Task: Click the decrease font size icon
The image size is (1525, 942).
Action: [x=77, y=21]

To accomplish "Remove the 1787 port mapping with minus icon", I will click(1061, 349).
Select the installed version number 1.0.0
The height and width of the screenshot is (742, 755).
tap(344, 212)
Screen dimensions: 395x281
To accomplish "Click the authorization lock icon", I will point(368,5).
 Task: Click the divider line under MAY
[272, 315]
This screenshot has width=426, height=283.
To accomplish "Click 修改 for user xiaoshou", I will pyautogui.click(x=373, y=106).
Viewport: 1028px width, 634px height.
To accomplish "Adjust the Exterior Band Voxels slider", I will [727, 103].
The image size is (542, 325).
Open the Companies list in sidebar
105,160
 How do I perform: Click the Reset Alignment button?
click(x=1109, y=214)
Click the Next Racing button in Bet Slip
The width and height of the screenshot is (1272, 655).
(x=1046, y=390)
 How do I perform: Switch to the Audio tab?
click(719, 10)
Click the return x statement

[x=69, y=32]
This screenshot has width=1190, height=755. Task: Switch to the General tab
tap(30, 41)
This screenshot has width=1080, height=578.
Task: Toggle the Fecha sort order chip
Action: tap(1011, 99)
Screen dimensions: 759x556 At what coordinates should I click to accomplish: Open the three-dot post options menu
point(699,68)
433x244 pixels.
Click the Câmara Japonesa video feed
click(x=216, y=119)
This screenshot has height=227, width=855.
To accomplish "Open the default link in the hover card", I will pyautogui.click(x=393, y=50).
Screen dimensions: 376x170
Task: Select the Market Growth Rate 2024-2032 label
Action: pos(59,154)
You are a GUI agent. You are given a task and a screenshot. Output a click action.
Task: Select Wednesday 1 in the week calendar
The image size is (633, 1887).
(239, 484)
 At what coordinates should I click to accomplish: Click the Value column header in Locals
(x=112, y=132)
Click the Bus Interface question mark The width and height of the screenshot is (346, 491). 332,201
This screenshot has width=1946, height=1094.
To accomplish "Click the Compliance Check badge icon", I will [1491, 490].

• [The problem]:
Please write out the rows word for word, beginning at the line that contains "How do I perform: Switch to the Audio tab?" and stopping after the final row.

• [Result of the task]:
 How do I perform: Switch to the Audio tab?
click(719, 10)
Click the return x statement

[x=69, y=32]
This screenshot has width=1190, height=755. Task: Switch to the General tab
tap(30, 41)
This screenshot has width=1080, height=578.
Task: Toggle the Fecha sort order chip
Action: tap(1011, 99)
Screen dimensions: 759x556 At what coordinates should I click to accomplish: Open the three-dot post options menu
point(699,68)
433x244 pixels.
Click the Câmara Japonesa video feed
click(x=216, y=119)
This screenshot has height=227, width=855.
To accomplish "Open the default link in the hover card", I will pyautogui.click(x=393, y=50).
Screen dimensions: 376x170
Task: Select the Market Growth Rate 2024-2032 label
Action: pos(59,154)
You are a GUI agent. You are given a task and a screenshot. Output a click action.
Task: Select Wednesday 1 in the week calendar
The image size is (633, 1887).
(239, 484)
 At what coordinates should I click to accomplish: Click the Value column header in Locals
(x=112, y=132)
Click the Bus Interface question mark The width and height of the screenshot is (346, 491). 332,201
This screenshot has width=1946, height=1094.
To accomplish "Click the Compliance Check badge icon", I will [1491, 490].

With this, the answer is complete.